Genitalverstümmelung: Vielen nicht bewusst, dass es "anders sein könnte"
Alle zehn Sekunden werden die Genitalien eines Mädchens unter zwölf Jahren verstümmelt, so UNICEF.
Bei der weiblichen Genitalverstümmelung werden die äußeren Geschlechtsorgane von Mädchen – meist im Alter von vier bis acht Jahren – zum Teil oder ganz weggeschnitten. Laut Schätzungen leben rund 8.000 Mädchen und Frauen in Österreich, die von Genitalverstümmelung betroffen sind – weltweit sind es über 200 Millionen Frauen, weitere drei Millionen kommen jährlich hinzu.
Betroffene leiden ein Leben lang
Chronische Entzündungen im Unterleib, starke Regelschmerzen, Probleme während der Geburt und Depressionen sind nur einige der zahlreichen Folgen einer Genitalbeschneidung - die Betroffenen leiden oft ein Leben lang. In Österreich gilt die Genitalverstümmelung als Körperverletzung mit schweren Dauerfolgen und ist strafbar.
Doris Burtscher, Medizinanthropologin bei Ärzte ohne Grenzen, hat im Rahmen ihrer Arbeit in betroffenen Gebieten mit vielen Menschen über die Gründe der weiblichen Genitalbeschneidung gesprochen. Im PULS 24 Interview erklärt sie, dass neben hygienischen und ästhetischen Gründen, meist Religion und Tradition als Ursache genannt werden.
Viele Frauen meinten, sie würden die Genitalbeschneidung nicht an ihren eigenen Töchtern durchführen wollen, weil sie wissen, dass es "nicht gut ist". "Aber dann sprechen sie wieder davon, dass die soziale Konvention, die Normen und das soziale Zugehörigkeitsgefühl so stark ist, dass sie es nicht schaffen, ihren Mädchen dies nicht anzutun", so Burtscher.
Mädchen wissen nicht, was sie erwartet
Unter anderem sei diese Praxis in Somalia, Sudan, Sierra Leone, Tschad und Äthiopien noch sehr weit verbreitet, meint Burtscher. Oftmals würden die Mädchen gar nicht wissen, was sie bei der Beschneidung erwartet. Gerade deshalb sei Aufklärungsarbeit wichtig. Außerdem sei auch vielen erwachsenen Frauen nicht bewusst, was durch die Beschneidung "an ihrem Körper passiert". Sie seien es gewohnt, dass "das Genitalorgan so auszusehen hat. Das haben sie gelernt und damit sind sie aufgewachsen." Dass es "auch anders sein könnte" sei vielen gar nicht bewusst.

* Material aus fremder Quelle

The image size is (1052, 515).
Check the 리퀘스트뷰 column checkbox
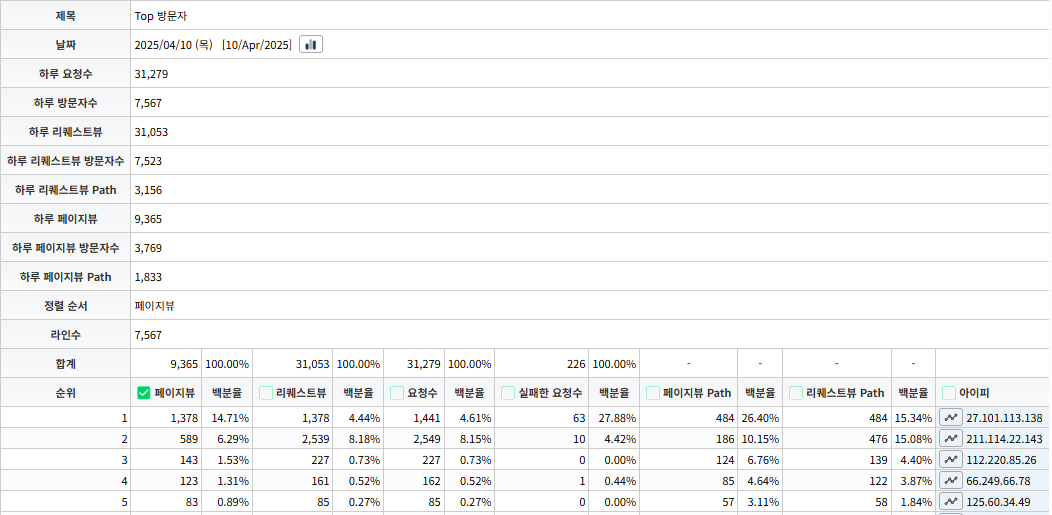pos(266,393)
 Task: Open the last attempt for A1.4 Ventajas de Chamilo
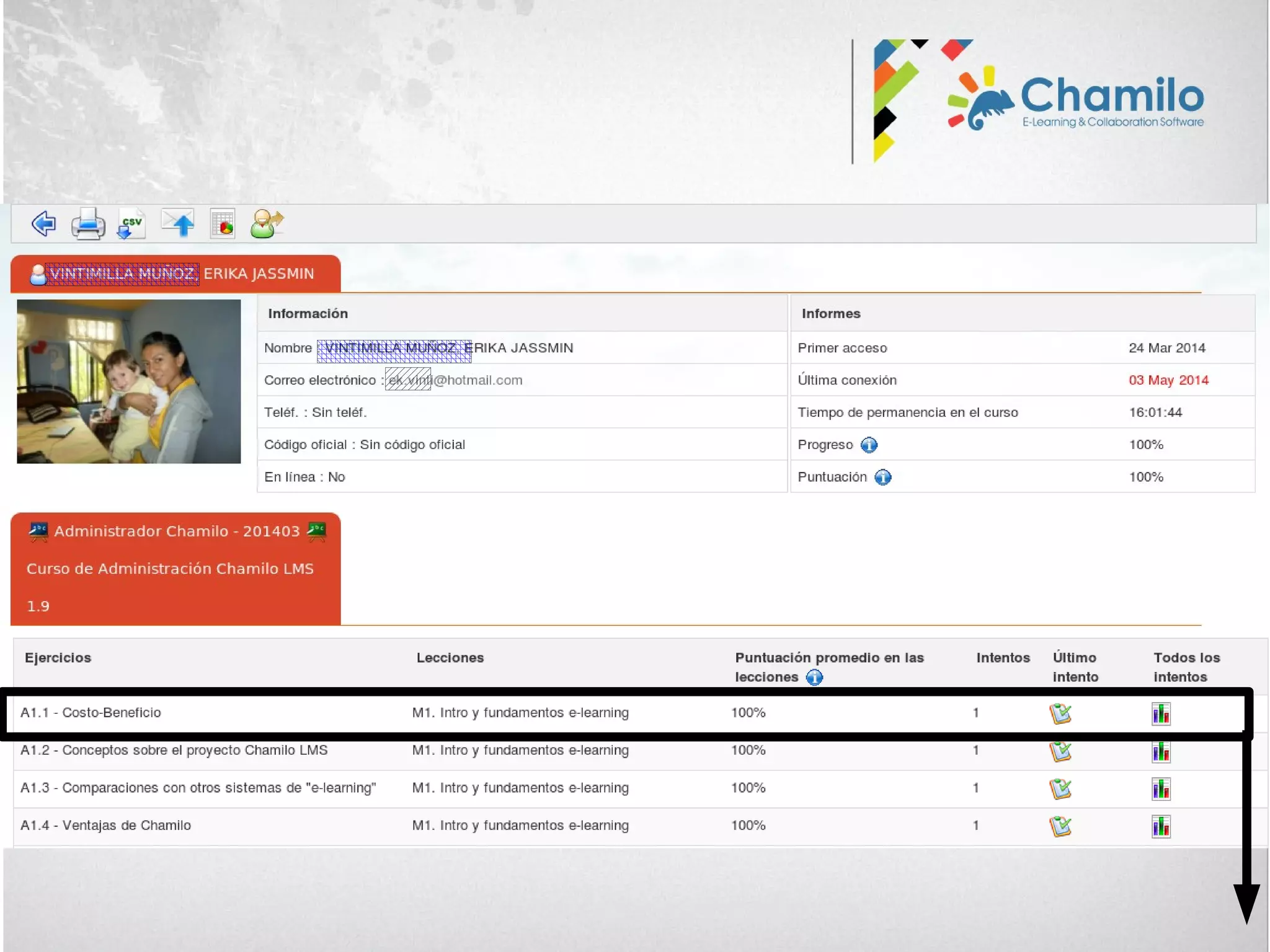coord(1060,826)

Im Zuge einer Aufklärung müssten "alle einbezogen werden", wie zum Beispiel auch die religiösen Persönlichkeiten, die Älteren und die Beschneider:innen einer Gemeinschaft. Durch die Diskussion und Aufklärung über die medizinischen Folgen könne man zusammen mit den Betroffenen Lösungsvorschläge finden.
Zusammenfassung
- Am 6. Februar ist der Internationale Tag der weiblichen Genitalverstümmelung.
- Im PULS 24 Interview erklärt Doris Burtscher, Medizinanthropologin bei "Ärzte ohne Grenzen", welche Folgen das für die Betroffenen hat und wie dagegen aufgeklärt wird.